Annonated Algorithm Visualization

View code on GitHub

PyTorch tutorial of Proximal Policy Optimization (PPO) algorithm for hybrid action.
Related Link

PPO is one of the most popular policy gradient methods for deep reinforcement learning. It combines the classic Actor-Critic paradigm and the trust region policy optimization method into a simple yet effect algorithm design. Compared to some traditional RL algorithms like REINFORCE and A2C, PPO can deploy more stable and efficient policy optimization by using clipped surrogate objective mentioned below:
$$J(\theta) = \min(\frac{\pi_{\theta}(a_{t}|s_{t})}{\pi_{\theta_k}(a_{t}|s_{t})}A^{\theta_k}(s_{t},a_{t}),\text{clip}(\frac{\pi_{\theta}(a_{t}|s_{t})}{\pi_{\theta_k}(a_{t}|s_{t})}, 1-\epsilon,1+\epsilon)A^{\theta_k}(s_{t},a_{t}))$$
The final objective is a lower bound (i.e., a pessimistic bound) on the unclipped objective, which only ignore the change in probability ratio when it would make the objective improve, and we include it when it makes the objective worse.
Detailed notation definition can be found in Related Link.

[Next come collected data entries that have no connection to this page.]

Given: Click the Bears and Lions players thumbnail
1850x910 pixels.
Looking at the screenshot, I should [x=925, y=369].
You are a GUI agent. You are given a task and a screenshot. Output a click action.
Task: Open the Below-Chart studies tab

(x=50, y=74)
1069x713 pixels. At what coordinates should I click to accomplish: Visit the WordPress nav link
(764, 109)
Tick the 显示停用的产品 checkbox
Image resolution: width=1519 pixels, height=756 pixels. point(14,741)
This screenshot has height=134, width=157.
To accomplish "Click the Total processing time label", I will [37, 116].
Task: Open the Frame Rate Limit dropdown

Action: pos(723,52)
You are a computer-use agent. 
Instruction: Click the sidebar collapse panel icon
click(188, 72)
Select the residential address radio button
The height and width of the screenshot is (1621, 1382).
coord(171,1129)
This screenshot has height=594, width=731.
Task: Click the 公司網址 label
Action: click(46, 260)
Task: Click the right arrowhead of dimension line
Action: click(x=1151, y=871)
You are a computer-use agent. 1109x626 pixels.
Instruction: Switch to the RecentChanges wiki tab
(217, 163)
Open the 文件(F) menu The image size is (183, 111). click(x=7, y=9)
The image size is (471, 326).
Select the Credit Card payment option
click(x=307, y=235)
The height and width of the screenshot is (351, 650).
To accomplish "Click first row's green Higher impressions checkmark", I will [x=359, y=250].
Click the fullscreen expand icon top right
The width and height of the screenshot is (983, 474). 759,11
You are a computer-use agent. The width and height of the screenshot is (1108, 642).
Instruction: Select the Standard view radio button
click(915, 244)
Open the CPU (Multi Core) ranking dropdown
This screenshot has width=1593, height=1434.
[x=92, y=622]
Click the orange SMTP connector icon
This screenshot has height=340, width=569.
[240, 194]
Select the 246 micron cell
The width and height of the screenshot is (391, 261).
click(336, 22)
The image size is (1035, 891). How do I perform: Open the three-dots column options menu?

Hybrid action space is often used in practical decision applications such as StarCraftII and Honor of Kings. It contains serveral controllable varaibles and can be formulated into a tree structure. The middle nodes of these trees should be discrete selection and the leaf nodes can be both discrete and continuous actions. Due to this complexity, hybrid action space needs more special algorithm design and code implementation.

This tutorial is mainly composed of the following three parts with utilities including mask and treetensor, you can learn from these demo codes step by step or using them as code segment in your own program:
- Policy Network Architecture
- Sample Action Function
- Main (Test) Function
More visulization results about PPO in hybrid action space can be found in Related Link.

P.S, If you need to install treetensor, you can use this command
pip install DI-treetensor .

Overview
The definition of hybrid action policy network used in PPO, which is mainly composed of three parts: encoder, action_type head (discrete) and action_args head (continuous).

from typing import Dict
import torch
import torch.nn as nn
import treetensor.torch as ttorch
from torch.distributions import Normal, Independent


class HybridPolicyNetwork(nn.Module):
    def __init__(self, obs_shape: int, action_shape: Dict[str, int]) -> None:

PyTorch necessary requirements for extending nn.Module . Our network should also subclass this class.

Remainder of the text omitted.